Unlike Western countries, Asian countries have a long history of using natural healing methods, which is reflected in their regulations. For example, if a preparation consists of only natural ingredients and can demonstrate in toxicity and phase 1 human studies that it poses no danger to the human body, it is exempted from the major approval process and receives approval on the same basis as, for example, medicinal teas and herbs. Conditions that TSO® was able to meet in full. The exact wording in the Thai FDA approval is
Trichuris suis Ova (TSO®) is classified as a natural medicine/herb which is exempt from pharmaceutical registration for domestic marketing. Therefore, Trichuris suis Ova (TSO®) is approved for export from Thailand.

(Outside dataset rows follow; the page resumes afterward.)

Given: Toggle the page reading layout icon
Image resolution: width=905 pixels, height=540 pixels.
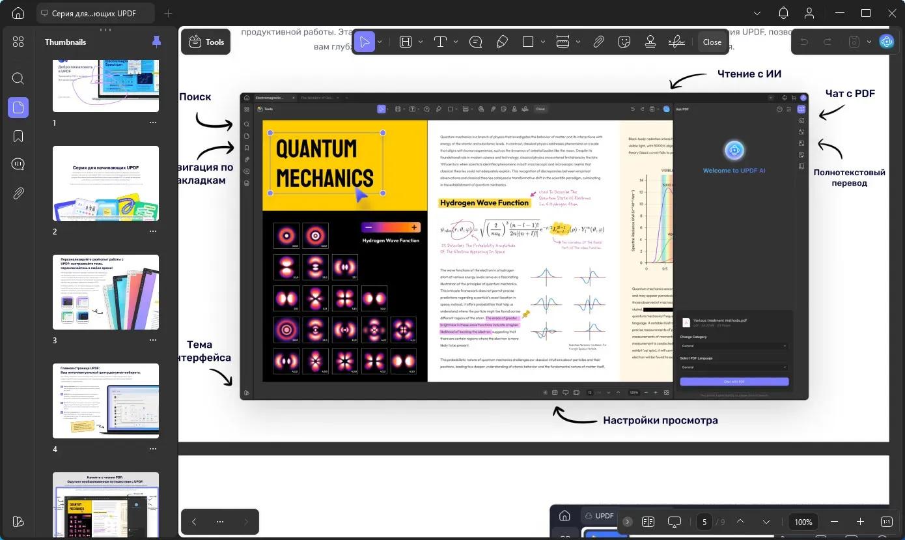Looking at the screenshot, I should pyautogui.click(x=648, y=522).
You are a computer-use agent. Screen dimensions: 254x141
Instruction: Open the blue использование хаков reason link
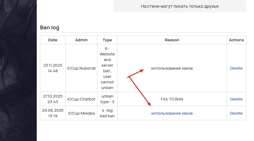(x=172, y=113)
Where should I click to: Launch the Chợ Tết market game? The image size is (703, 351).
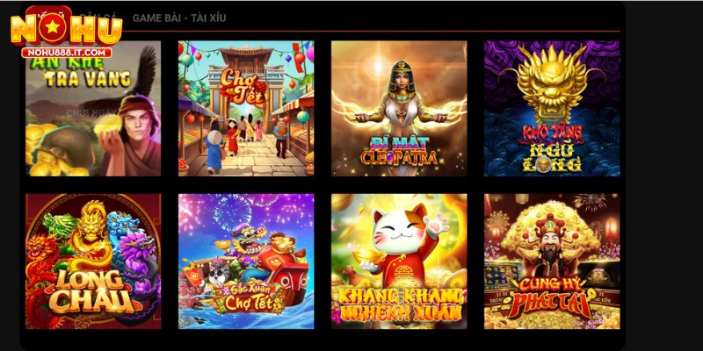[x=246, y=108]
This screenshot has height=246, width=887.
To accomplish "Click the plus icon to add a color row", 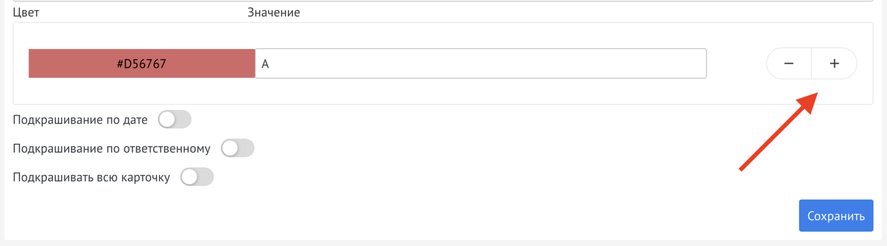I will pos(834,63).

Shortly after receiving approval in Thailand, TSO® was again separated from Biomonde Maggot Therapy and transferred to Tanawisa. Tanawisa has made a name for itself in recent years as a reliable supplier of the original TSO® in pH 2.3, which has now been proven effective in thousands of patients in and out of clinical trials, in line with the initial study successes of Weinstock, Elliott, Summers, Fleming and Hollander. Customers around the world appreciate the high quality of service.
Helminthic Therapy:
European countries followed
In the meantime, the European authorities have also decided to classify TSO® as a probiotic or novel food and have already accepted a first application for approval. However, as such a classification is primarily intended for use in healthy people, a large Phase 1 safety study in healthy volonteers is still required. TSO® has been shown in more than 17 clinical studies to be very well tolerated with no clinically relevant side effects, but these have all been clinical studies in sick patients.

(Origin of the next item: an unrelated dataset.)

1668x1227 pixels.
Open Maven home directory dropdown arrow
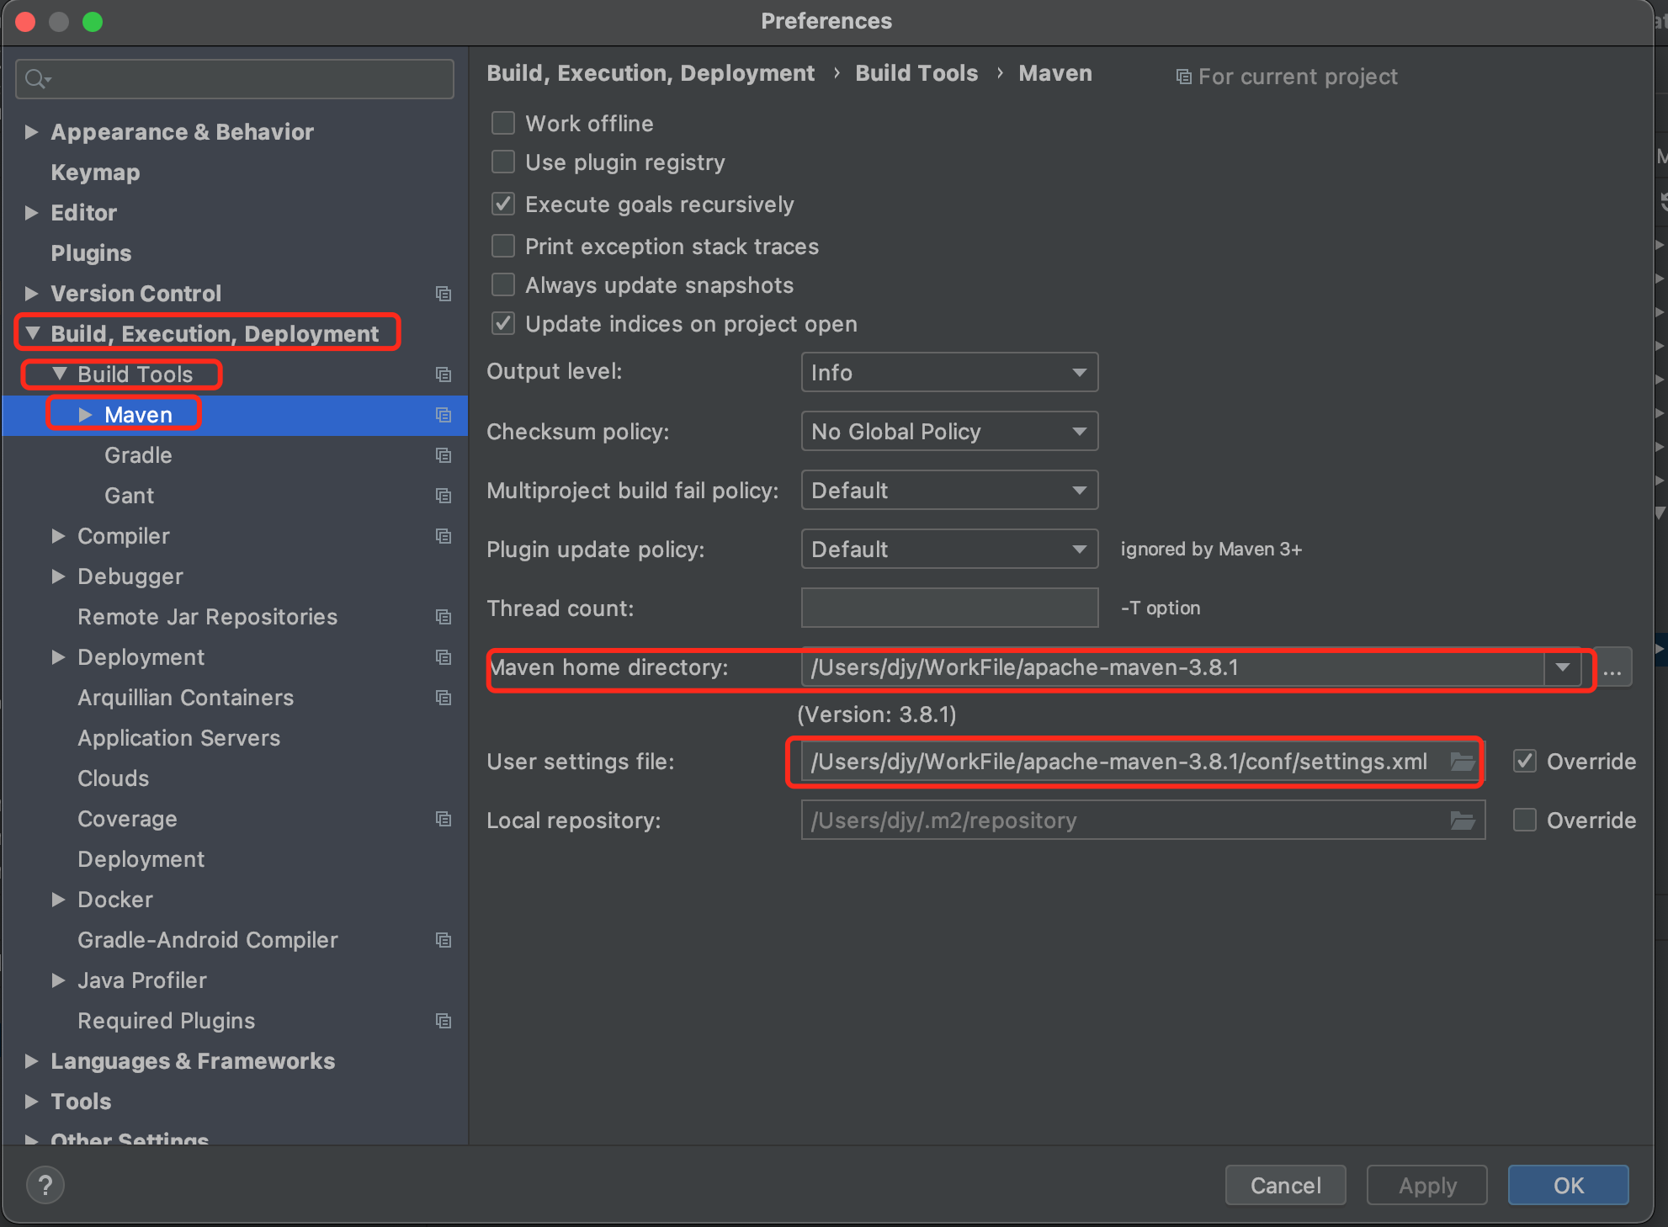1563,668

Tanawisa is looking for a partner to conduct such a large Phase 1 safety study in healthy volunteers, as the costs are too high for Tanawisa to bear alone. The completion of this new study would lead to TSO® being used as an additive to existing probiotics such as Yakult or Actimel, making it available to the vast majority of people even in supermarkets. It would then be the first product of its kind to put various autoimmune diseases into remission.